Data for analysis:

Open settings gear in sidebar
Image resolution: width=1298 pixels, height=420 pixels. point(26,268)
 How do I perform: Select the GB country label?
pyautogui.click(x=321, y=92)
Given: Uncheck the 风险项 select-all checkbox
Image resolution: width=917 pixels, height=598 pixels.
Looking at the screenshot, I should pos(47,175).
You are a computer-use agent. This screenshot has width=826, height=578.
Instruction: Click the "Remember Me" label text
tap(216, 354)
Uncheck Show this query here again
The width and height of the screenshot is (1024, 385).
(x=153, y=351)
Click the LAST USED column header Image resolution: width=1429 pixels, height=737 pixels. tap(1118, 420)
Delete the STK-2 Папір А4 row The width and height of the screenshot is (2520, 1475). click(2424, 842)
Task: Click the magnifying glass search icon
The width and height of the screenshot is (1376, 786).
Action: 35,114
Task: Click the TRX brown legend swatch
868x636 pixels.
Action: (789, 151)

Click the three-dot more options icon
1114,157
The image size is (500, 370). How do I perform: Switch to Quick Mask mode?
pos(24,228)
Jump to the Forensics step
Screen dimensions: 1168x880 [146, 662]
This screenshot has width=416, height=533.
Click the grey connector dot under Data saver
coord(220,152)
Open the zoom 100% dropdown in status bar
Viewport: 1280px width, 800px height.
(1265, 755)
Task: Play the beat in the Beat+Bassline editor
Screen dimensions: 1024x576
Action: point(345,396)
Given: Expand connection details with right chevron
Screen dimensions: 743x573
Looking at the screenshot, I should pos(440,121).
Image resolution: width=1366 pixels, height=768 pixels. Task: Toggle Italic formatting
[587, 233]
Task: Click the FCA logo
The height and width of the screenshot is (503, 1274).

Problem to solve:
Exactly the lines from the one containing "Image resolution: width=1366" through the end of the listing above, inclusive, are to be written out, and no others.

Answer to the problem:
Image resolution: width=1366 pixels, height=768 pixels. Task: Toggle Italic formatting
[587, 233]
Task: Click the FCA logo
The height and width of the screenshot is (503, 1274).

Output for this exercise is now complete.